I have yet to do the last 4 but step 7 is underway.
Quakers (not the oats)Sunday I went to a Quaker (technically called the "Religious Society of Friends") church service. They call it a meeting, not a service; regardless, it's their weekly devotional practice. This ties in to step 7 because Quakers are big time pacifists (I've decided to break out my thoughts on pacifism into another post). It was definitely a new type of spiritual practice that I had never experienced before. I knew going into it that it was a little less formal than most other services, but didn't realize how informal it was.
I also knew that this was going to be a super small group. This made me a little apprehensive because at most small churches, I almost get a feeling of desperation when a new person comes. I probably put off the same feeling of desperation around girls when I was in High School. I'm not sure if desperation is the right word, but I can't think of a better one. To my surprise, I didn't get that feeling here. I still can't put my finger on what it is exactly, the feeling I got was more "it's nice that you're here, but we wouldn't be too distraught if you weren't". I liked this attitude.
Due to their size, the group just meets in a room at St. Andrew's Episcopal Church. I got there at a strategic time of about 9:51 for a 10:00 start. This gave me enough time to get the lay of the land but not get tied up in overly long awkward conversations. The 10:00 start put it during a service for St. Andrew's, so there was no one in the hallways when I got there. After finding the room we were supposed to meet in, I found it empty. So, I wandered around aimlessly for awhile. At around 9:59 or so, another guy came, and he confirmed this was the place.
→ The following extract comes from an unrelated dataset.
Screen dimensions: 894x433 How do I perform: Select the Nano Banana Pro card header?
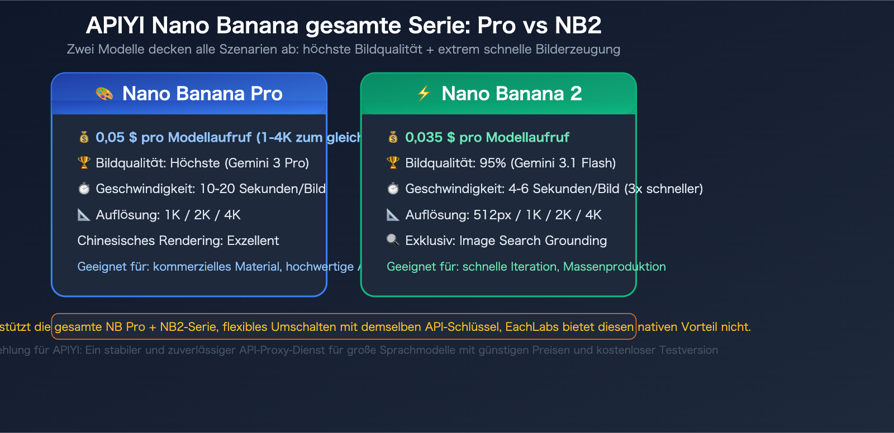[189, 94]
Before I get into the meeting details, I should clarify what a Friends meeting is like. Main difference to other services is that there's no pastor or anyone else "in charge". Friends are very egalitarian, believing that everyone is equally qualified to commune with God. The first hour of the meeting is just an hour sitting in silence, meditating, praying, whatever. It's called "expectant worship". The second hour is reserved for discussion. The topics are set weeks before (more on that later). The discussion may be about a specific reading, social issues, business meetings (as this day's was).
A couple other people filtered in between 10:00 and 10:30, again illustrating the informality (ended up with a grand total of 6 people, counting me). Everyone was chatting in the beginning and then all of a sudden, while I was in "waiting for others to arrive" mode, I noticed that people had stopped talking, folded their hands in their laps, and closed their eyes. I realized that expectant worship had started. Again, I thought someone was going to say "we're starting" or something like that, but it just started.
The expectant worship was uneventful as you might expect. I was glad I had taken the Zen Buddhism class so that I knew better how to meditate. There was a 17 month old in the room that made it a bit more challenging, but wasn't a big deal. Overall, I didn't have a super hard time sitting in silence for an hour.
The expectant worship ends when one person gets up and goes around and shakes everyone's hand. Then, it's time for the discussion portion. Again, I had strategically planned (strategy is an important part of winning at Church) by attending on a day that there was a business meeting scheduled. I felt I would have an easy out if I was super uncomfortable. I was liking the vibe so far, so I stuck around for the business meeting.
The business meeting simply talks about upcoming events, reviews notes of the previous meetings, plans out the next discussions, etc. Nothing too heavy, but I got a good feel of their upcoming topics and also learned a bit more about the religion just from side conversations. I also picked up some literature to read later.
TL;DROverall, I really liked the Friends meeting. I will definitely be going back there again. Additionally, I'm glad that I had written up my thoughts on religion beforehand, because this allows me to compare what I found to what I wanted. I would say the Friends matched up more than any other religion than I've been too.